Next up in PFF’s Secret Superstar series is the St. Louis Rams, a team looking to bounce back from a last-place finish in the competitive NFC West. Among the players we’ve highlighted in past seasons are Fred Robbins, William Hayes, and last season’s selection, Zac Stacy. This time another rookie makes the cut in cornerback E.J. Gaines.
In 2013, the Rams didn’t have a single defensive back end the year with a positive overall grade and unsurprisingly finished the season with a losing record. The team responded to this by investing heavily in the secondary during the 2014 draft and used their sixth-round pick on Gaines after his first-team All-SEC senior season at Missouri.
Gaines saw the field almost immediately, playing 52 of 68 possible defensive snaps in the team’s preseason opener against the Saints, compiling a +2.1 overall grade in the process. Among his notable plays was a second quarter pass breakup and a pair of stops. Perhaps the Rams saw all they needed to see as Gaines logged just 53 total snaps in the remaining exhibition games and opened the season starting at the left corner spot.
After a fairly quiet regular season debut against Minnesota during which he surrendered three catches for 25 yards, Gaines Graded above +1.0 overall in three out of his next four games and managed a +5.8 grade through Week 7 – only 10 corners started the season better. Of note was a Week 5 performance at Philadelphia that earned him a +3.0 in coverage after he allowed a meager 26.7 QB rating on 10 targets. In that game, he got his hands on a pair of passes, first making an impressive break on the ball at 5:35 of the first quarter before coming down with an interception in the second quarter at 10:02, taking advantage of a poorly located throw by Nick Foles.
As might be expected from a rookie corner, Gaines also had his share of struggles during the season, including some rough games against the Chiefs, Broncos, and Chargers. He accrued seven of his 14 missed tackles in those three games and allowed a reception on more than 80% of passes that went his way. But take a look at his plays against Arizona in Week 10 (+2.6 overall) breaking up a pair of passes in the end zone (2Q, 5:06 and 3Q, 5:17). Over the entire season, Gaines delivered more of that type of play than he did negative ones – 7:55 of the first quarter in Week 6 and 3Q, 1:02 in Week 16 are two more examples.

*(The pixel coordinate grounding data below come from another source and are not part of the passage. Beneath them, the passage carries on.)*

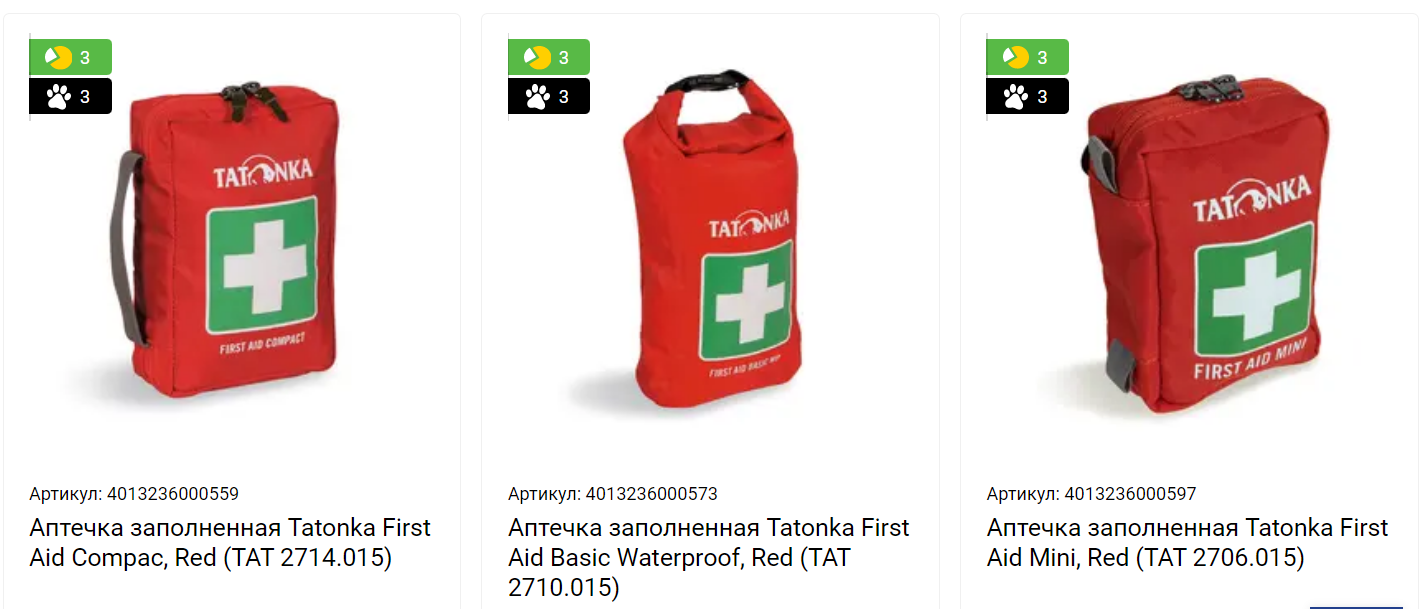Click black paw badge on Basic Waterproof card
The image size is (1423, 609).
[x=549, y=96]
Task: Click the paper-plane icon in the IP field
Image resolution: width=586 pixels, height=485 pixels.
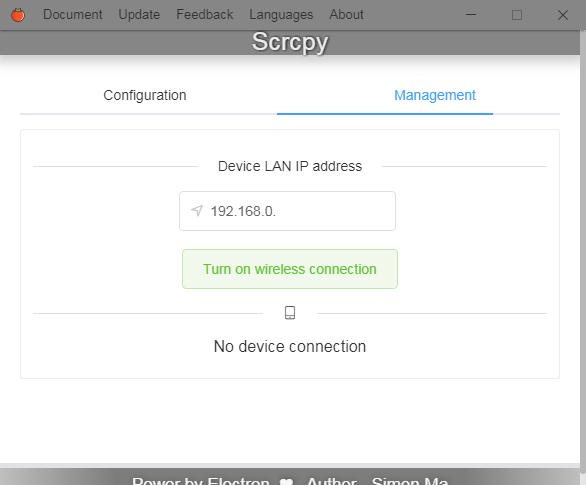Action: (x=197, y=211)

Statistically he was outstanding and perhaps the only negative you can find is his tackling: he missed 14 attempts and ranked 60th at the position with a 6.0 Tackling Efficiency Rating (attempts per miss). But he still managed a Top-5 Run Stop Percentage and considering his 5-foot-10, sub-200-pound frame, it’s not too surprising that he had some tackling issues. In coverage, Gaines only surrendered one touchdown all season and the longest gain against him went for 23 yards, the third-lowest figure among corners. His average gain allowed was also very low (9.6 yards) and was bested by just six players. And although he played more than 50% of his snaps at the outside LCB spot, he also fared well in the slot, allowing just 0.95 yards per snap in coverage there (13th out of 61 qualifying CBs).
Further, not only did Gaines contribute on defense, but he also performed well on special teams, specifically as a vice on punt returns. His +6.0 grade on special teams was second only to Johnny Hekker on the team and only one player in the entire NFL (KC’s Kelcie McCray) had a better grade on punt coverage. Take a look at his play during the team’s Week 15 matchup against the Cardinals at 4:21 of the third quarter; Gaines does an excellent job slowing down gunner Jaron Brown.
For a sixth round pick to take a starting job from Week 1 and finish with an overall grade in the 70th percentile among corners is impressive. That’s why E.J Gaines is our Secret Superstar for the Rams and we’re eager to see how he fares in his second season.